Un lavoro lungo quello su Diaz: 130 attori e riprese effettuate in Romania. “Abbiamo scelto gli attori in base al loro coinvolgimento emotivo – spiega Vicari – dopo che gli avevamo fatto visionare un falso documentario diretto da me, montato con spezzoni video sui fatti di Genova. Alla fine – conclude – si è creato un clima come quello che c’era nella Diaz, globale e multilingue“. Qual è la missione di un film come Diaz? “Avevo paura che il film non avesse alcun futuro – precisa il regista – poi dopo Berlino è stato venduto in tutto il mondo. Stiamo cercando di portarlo nelle scuole e Sky e Rai lo stanno acquistando. Qualcosa si sta muovendo allora. Il mio non è un film civile, perchè non cerco condanne o prove eclatanti – continua Vicari – ma è un film terrificante, nel senso che pensare che cose come queste siano accadute davvero non mi fa dormire la notte, voglio che lo spettatore esca dal cinema con degli interrogativi“.

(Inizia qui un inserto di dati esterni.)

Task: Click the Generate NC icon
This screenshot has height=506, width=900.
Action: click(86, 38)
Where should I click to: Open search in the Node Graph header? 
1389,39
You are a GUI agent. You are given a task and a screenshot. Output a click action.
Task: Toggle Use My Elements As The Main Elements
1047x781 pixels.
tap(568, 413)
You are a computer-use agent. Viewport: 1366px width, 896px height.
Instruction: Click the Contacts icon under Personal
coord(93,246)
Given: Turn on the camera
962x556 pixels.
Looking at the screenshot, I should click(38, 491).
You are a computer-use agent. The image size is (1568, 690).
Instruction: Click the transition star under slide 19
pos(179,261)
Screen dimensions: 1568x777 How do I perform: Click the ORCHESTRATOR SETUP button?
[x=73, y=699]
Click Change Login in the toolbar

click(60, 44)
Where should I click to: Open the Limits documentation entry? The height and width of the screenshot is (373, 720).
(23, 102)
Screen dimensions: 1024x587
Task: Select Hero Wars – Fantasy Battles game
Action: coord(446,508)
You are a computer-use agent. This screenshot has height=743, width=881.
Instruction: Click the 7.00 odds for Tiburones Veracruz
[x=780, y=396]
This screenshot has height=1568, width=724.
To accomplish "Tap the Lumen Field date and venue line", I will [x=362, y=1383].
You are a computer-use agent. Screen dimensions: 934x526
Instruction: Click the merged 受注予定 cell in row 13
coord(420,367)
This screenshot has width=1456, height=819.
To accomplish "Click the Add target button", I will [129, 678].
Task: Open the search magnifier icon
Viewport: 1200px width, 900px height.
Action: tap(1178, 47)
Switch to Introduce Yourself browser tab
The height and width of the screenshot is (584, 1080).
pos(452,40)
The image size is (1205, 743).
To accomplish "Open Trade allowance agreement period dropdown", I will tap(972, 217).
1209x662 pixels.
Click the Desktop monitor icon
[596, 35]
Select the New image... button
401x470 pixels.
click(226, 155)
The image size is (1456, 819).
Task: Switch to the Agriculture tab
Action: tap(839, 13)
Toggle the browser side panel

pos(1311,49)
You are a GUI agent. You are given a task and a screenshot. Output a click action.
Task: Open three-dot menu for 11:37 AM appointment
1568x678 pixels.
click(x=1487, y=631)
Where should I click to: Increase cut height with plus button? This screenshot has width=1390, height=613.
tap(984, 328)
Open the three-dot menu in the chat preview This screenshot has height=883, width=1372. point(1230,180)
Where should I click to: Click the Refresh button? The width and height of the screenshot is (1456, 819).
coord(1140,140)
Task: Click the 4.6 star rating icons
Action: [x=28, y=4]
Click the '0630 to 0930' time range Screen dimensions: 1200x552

Non manca una riflessione sul futuro dei giovani. “Siamo in un momento di sospensione della democrazie, non solo in Italia, ma in tutta Europa. La parola democrazia serve alla politica solo a vendere patatine – continua il regista – dobbiamo rivendicarla, perché è nostra. Non dobbiamo dormire o autocensurarci, dobbiamo farci domande giuste, per non commettere sempre gli stessi errori“. Alla fine Vicari è stato omaggiato con il Premio Giffoni, sotto un’altra pioggia di applausi. “Il Giffoni è vera democrazia – conclude Vicari emozionato – qui tutti, pubblicamente, possono dire la propria ed essere ascoltati“. Il Giffoni Film Festival, ancora una volta, regala emozioni che vanno dritte al cuore.